** Given records follows **

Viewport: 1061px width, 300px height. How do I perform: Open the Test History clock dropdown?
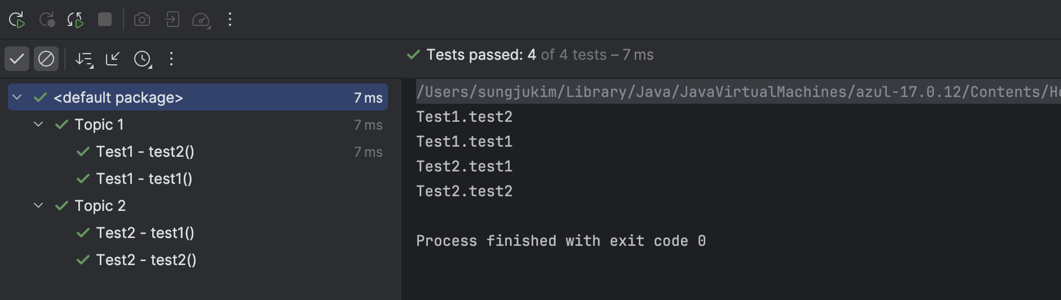coord(143,59)
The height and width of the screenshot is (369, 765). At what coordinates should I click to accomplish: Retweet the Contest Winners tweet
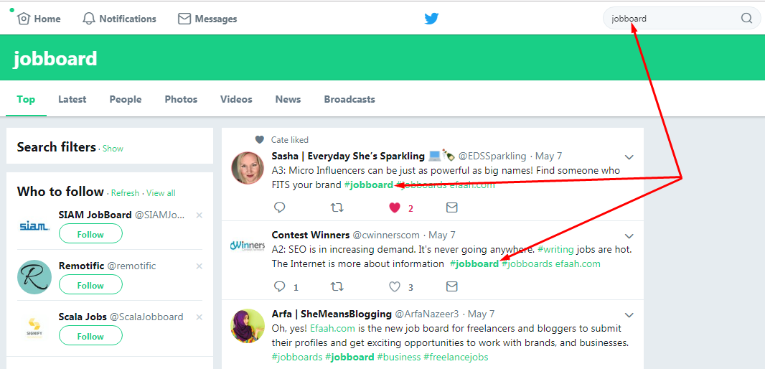(336, 287)
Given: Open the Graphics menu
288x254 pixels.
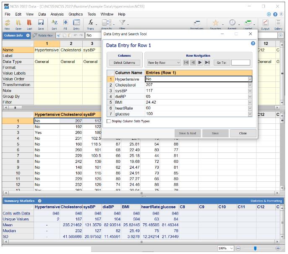Looking at the screenshot, I should 76,14.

** End of Given records **

**What the exercise asks**:
Return the whole of the material above exactly, with no picture carried over.

**Answer for the task**:
Viewport: 1061px width, 300px height. How do I perform: Open the Test History clock dropdown?
coord(143,59)
The height and width of the screenshot is (369, 765). At what coordinates should I click to accomplish: Retweet the Contest Winners tweet
(336, 287)
Given: Open the Graphics menu
288x254 pixels.
Looking at the screenshot, I should 76,14.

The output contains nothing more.